**Dokumenttext**:
◇ ◇ ◇

Nach zehn Jahren Pontifikat scheint der Höhepunkt der Regierungszeit von Papst Franziskus die Bischofssynode vom Oktober 2023 zum Thema "Für eine synodale Kirche: Gemeinschaft, Partizipation und Mission" zu sein. Um das semantische Durcheinander einer synodalen Synode zu verstehen, muss man zunächst zwischen den beiden Begriffen unterscheiden. Die Synode ist ein abgegrenztes historisches Ereignis, die Synodalität ist eine "Reise", ein "Prozess", der im ideologischen Horizont von Papst Franziskus dem Primat der Praxis vor der Lehre entspricht.

Der Begriff Synode, der sich aus dem griechischen σύνοδος ableitet, analog zum lateinischen concilium, bedeutet in der Tat "Versammlung" oder "Vereinigung" und ist Teil der Tradition der Kirche, während das Wort "Synodalität" ein unbestimmter Neologismus ist, der unterschiedliche Interpretationen und Lesarten toleriert. Der Ursprung des Begriffs der Synodalität ist der der "Kollegialität", der von Pater Yves-Marie Congar in die theologische Sprache eingeführt wurde, als Äquivalent zur Idee des "sobornost", die von russisch-orthodoxen Theologen im neunzehnten Jahrhundert geprägt wurde (Le peuple fidèle et la fonction prophétique de l'Eglise, in "Irenikon", Nr. 24 (1951), S. 440-466). Sobor bedeutet auf Slawisch Versammlung oder Rat. Sobornost drückt die Realität einer universalen Kirche aus, die auf Synoden oder Konzilien gegründet ist, die nicht von einer gemeinsamen Autorität, sondern vom Heiligen Geist geleitet werden. Congar machte das Konzept des Sobornost zum Eckstein einer Reform der Kirche, die als direkten Gegner den römischen Primat hatte, der von der "ultramontanen" theologischen Schule verteidigt wurde.

◇ ◇ ◇

**Auszüge der Auflistung**:
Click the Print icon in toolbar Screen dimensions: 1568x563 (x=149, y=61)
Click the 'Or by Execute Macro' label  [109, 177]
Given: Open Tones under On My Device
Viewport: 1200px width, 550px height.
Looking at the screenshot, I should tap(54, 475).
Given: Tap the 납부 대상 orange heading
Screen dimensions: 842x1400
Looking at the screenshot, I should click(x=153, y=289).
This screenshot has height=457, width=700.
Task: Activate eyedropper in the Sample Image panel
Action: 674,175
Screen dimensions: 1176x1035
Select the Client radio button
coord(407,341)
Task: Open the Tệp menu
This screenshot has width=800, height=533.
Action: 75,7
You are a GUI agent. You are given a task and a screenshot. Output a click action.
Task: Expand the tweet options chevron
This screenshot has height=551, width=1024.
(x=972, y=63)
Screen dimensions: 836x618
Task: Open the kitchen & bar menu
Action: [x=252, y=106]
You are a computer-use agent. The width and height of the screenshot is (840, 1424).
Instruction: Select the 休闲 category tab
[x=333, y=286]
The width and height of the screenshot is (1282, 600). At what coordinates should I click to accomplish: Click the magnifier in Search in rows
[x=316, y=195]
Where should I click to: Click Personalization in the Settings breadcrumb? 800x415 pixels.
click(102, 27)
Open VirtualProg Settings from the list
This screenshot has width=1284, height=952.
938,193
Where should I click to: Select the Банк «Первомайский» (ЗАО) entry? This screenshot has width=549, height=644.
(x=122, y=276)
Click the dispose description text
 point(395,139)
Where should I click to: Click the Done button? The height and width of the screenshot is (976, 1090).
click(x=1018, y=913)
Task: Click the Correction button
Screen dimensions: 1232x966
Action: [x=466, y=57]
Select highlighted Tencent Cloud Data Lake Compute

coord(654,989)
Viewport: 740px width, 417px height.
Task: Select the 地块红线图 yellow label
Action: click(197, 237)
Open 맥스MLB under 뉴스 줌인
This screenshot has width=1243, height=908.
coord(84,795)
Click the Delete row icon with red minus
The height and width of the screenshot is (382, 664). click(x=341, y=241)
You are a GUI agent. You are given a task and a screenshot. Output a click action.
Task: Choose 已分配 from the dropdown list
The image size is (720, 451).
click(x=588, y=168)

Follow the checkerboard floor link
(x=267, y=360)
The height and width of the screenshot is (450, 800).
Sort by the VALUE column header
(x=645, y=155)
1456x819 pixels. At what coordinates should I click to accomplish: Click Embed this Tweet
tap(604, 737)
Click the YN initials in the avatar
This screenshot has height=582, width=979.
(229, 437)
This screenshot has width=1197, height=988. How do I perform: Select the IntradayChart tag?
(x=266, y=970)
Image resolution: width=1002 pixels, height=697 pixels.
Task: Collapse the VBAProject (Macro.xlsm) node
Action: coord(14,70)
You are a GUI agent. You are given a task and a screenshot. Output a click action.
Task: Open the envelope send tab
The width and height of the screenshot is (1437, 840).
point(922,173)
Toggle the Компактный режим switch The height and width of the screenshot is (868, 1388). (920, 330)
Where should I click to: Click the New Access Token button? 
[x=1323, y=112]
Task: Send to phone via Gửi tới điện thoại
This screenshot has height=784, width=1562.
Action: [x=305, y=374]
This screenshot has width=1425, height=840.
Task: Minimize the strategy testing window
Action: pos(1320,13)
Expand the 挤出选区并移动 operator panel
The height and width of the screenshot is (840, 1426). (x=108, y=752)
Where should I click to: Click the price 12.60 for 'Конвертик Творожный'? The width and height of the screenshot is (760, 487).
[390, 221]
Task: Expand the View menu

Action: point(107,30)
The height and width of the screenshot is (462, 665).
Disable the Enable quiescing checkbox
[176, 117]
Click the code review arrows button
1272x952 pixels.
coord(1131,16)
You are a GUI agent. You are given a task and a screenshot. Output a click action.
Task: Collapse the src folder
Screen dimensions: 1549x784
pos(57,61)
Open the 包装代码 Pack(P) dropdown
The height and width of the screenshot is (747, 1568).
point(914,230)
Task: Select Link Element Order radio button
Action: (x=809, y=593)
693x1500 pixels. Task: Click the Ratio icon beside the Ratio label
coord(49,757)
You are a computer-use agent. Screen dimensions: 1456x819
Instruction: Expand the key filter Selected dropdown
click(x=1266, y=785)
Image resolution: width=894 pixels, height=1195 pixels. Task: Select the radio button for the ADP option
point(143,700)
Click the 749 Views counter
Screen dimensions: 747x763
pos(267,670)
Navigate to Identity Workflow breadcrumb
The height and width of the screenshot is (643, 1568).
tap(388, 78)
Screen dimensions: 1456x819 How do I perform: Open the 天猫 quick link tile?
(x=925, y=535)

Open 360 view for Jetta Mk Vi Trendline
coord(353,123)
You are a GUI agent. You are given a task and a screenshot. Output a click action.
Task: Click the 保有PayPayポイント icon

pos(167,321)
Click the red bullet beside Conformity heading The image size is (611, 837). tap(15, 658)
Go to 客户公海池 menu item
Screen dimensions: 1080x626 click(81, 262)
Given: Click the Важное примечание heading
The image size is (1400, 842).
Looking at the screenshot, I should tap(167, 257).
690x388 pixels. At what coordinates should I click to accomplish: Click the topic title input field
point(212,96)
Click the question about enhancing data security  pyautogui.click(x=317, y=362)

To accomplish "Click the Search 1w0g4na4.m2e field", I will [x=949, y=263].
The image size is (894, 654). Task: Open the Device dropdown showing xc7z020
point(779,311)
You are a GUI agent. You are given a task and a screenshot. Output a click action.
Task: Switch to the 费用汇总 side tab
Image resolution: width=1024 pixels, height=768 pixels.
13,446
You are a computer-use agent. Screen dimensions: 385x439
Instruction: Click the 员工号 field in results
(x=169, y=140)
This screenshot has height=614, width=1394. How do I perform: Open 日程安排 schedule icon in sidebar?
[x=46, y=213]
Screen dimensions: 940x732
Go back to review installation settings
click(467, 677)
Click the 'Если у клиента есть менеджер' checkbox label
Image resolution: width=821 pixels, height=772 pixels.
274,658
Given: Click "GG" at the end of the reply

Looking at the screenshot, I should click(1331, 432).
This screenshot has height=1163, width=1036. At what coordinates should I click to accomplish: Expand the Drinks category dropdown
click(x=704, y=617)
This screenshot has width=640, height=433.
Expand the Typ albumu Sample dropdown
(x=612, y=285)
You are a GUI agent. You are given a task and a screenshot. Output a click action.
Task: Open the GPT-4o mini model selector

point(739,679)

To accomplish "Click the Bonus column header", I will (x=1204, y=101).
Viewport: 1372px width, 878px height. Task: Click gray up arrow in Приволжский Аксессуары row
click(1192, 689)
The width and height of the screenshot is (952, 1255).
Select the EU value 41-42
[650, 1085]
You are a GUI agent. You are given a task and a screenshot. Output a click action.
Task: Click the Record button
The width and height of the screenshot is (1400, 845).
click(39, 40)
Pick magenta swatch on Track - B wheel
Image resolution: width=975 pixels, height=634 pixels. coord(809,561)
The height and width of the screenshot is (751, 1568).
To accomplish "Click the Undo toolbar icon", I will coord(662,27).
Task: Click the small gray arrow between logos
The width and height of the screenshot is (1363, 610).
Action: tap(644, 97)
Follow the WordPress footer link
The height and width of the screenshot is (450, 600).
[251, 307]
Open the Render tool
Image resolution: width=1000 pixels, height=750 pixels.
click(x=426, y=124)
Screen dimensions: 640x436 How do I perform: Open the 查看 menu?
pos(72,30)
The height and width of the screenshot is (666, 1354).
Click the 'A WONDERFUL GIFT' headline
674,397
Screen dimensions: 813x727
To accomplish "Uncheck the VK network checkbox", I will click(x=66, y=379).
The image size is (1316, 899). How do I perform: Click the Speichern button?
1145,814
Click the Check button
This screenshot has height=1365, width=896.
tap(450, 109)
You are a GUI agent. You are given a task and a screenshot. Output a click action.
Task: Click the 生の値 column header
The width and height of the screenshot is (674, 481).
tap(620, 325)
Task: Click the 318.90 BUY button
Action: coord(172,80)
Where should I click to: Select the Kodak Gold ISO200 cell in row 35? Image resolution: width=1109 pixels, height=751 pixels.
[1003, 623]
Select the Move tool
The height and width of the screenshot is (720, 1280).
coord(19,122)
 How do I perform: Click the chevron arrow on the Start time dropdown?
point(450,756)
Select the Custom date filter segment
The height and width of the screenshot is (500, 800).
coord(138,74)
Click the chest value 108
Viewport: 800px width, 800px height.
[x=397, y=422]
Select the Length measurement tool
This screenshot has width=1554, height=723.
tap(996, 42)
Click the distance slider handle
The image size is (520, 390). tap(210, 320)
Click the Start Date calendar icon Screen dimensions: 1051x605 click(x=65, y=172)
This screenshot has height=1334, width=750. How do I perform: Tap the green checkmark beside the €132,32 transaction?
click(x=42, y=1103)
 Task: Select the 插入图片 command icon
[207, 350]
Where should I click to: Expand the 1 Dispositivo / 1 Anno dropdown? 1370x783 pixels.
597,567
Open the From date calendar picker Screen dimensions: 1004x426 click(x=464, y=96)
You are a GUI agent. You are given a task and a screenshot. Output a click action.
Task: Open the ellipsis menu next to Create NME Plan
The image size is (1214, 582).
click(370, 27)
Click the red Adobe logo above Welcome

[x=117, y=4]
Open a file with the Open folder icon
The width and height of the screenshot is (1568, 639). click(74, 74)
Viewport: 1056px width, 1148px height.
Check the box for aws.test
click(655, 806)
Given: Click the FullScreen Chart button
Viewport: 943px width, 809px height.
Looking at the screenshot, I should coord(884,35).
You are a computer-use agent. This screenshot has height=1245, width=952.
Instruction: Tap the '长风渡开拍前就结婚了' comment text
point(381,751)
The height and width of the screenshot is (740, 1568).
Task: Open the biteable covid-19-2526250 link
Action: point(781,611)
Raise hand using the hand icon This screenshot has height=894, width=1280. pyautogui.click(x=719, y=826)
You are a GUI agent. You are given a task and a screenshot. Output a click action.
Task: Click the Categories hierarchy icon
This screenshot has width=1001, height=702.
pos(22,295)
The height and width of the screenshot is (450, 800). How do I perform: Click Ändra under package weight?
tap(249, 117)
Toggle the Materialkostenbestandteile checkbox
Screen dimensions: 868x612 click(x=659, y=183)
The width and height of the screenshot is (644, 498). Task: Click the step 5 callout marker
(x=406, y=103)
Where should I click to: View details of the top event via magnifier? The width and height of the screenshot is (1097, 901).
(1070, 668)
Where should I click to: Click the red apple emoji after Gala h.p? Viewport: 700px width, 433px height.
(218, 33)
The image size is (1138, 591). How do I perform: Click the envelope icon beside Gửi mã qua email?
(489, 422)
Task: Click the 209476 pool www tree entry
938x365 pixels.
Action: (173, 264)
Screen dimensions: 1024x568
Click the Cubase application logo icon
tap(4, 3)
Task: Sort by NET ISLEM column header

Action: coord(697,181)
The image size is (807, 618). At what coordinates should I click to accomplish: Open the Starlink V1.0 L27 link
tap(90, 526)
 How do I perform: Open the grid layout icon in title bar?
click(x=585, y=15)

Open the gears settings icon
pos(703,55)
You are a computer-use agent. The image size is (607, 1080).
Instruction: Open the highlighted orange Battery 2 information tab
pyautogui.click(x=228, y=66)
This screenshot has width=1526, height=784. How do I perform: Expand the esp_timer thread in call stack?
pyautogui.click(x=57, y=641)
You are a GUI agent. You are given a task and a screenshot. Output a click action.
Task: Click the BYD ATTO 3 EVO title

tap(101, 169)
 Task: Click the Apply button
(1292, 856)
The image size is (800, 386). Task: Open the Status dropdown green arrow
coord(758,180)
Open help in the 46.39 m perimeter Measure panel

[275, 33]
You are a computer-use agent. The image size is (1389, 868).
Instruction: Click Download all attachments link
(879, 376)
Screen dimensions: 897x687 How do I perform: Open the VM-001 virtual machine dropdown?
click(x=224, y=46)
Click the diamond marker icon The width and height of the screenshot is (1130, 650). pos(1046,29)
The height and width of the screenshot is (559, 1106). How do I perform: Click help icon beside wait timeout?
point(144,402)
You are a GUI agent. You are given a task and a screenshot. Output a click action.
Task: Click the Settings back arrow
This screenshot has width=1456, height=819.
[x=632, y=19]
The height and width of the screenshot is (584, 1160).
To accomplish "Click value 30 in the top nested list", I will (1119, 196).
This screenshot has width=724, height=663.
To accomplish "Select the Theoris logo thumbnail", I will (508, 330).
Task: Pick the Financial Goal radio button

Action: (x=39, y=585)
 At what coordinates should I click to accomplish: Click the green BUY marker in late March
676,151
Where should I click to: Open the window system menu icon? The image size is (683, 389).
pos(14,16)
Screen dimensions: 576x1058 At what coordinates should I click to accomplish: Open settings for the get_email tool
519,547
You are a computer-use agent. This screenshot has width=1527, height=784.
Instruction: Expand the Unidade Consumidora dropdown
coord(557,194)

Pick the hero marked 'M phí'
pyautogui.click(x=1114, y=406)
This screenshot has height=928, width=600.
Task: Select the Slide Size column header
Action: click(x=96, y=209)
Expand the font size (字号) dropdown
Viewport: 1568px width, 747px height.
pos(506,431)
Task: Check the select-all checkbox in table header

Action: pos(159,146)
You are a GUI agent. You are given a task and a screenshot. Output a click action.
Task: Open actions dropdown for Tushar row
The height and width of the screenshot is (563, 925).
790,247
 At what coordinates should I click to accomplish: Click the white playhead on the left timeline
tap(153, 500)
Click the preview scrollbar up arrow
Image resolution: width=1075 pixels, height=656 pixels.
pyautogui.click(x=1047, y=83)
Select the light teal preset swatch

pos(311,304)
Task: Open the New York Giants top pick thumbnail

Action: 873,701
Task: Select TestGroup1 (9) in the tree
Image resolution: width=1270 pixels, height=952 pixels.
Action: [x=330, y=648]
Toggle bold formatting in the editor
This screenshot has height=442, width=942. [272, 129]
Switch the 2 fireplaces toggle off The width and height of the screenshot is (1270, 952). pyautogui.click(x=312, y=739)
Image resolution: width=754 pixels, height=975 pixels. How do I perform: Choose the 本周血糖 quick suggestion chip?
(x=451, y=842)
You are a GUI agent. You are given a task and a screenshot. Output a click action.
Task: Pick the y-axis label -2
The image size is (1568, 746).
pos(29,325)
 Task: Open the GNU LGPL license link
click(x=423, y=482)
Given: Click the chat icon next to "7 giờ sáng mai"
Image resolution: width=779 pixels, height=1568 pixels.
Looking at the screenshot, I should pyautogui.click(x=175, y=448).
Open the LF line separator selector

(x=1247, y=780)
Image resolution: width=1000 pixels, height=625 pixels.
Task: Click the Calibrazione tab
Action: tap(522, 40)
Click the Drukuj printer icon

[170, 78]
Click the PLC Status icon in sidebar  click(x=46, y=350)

◇ ◇ ◇

**Aufgaben**:
• a. Schreiben Sie den gesamten Text über Synode und Synodalität unverändert ab.
• b. Zählen Sie, wie viele Zeilen der Auflistung das Wort „Sample“ enthalten, und geben Sie nur diese Zahl an.
Der Text und die Auflistung sind voneinander unabhängiges Material.

**Antworten nacheinander**:
• a.
Nach zehn Jahren Pontifikat scheint der Höhepunkt der Regierungszeit von Papst Franziskus die Bischofssynode vom Oktober 2023 zum Thema "Für eine synodale Kirche: Gemeinschaft, Partizipation und Mission" zu sein. Um das semantische Durcheinander einer synodalen Synode zu verstehen, muss man zunächst zwischen den beiden Begriffen unterscheiden. Die Synode ist ein abgegrenztes historisches Ereignis, die Synodalität ist eine "Reise", ein "Prozess", der im ideologischen Horizont von Papst Franziskus dem Primat der Praxis vor der Lehre entspricht.

Der Begriff Synode, der sich aus dem griechischen σύνοδος ableitet, analog zum lateinischen concilium, bedeutet in der Tat "Versammlung" oder "Vereinigung" und ist Teil der Tradition der Kirche, während das Wort "Synodalität" ein unbestimmter Neologismus ist, der unterschiedliche Interpretationen und Lesarten toleriert. Der Ursprung des Begriffs der Synodalität ist der der "Kollegialität", der von Pater Yves-Marie Congar in die theologische Sprache eingeführt wurde, als Äquivalent zur Idee des "sobornost", die von russisch-orthodoxen Theologen im neunzehnten Jahrhundert geprägt wurde (Le peuple fidèle et la fonction prophétique de l'Eglise, in "Irenikon", Nr. 24 (1951), S. 440-466). Sobor bedeutet auf Slawisch Versammlung oder Rat. Sobornost drückt die Realität einer universalen Kirche aus, die auf Synoden oder Konzilien gegründet ist, die nicht von einer gemeinsamen Autorität, sondern vom Heiligen Geist geleitet werden. Congar machte das Konzept des Sobornost zum Eckstein einer Reform der Kirche, die als direkten Gegner den römischen Primat hatte, der von der "ultramontanen" theologischen Schule verteidigt wurde.

• b. 2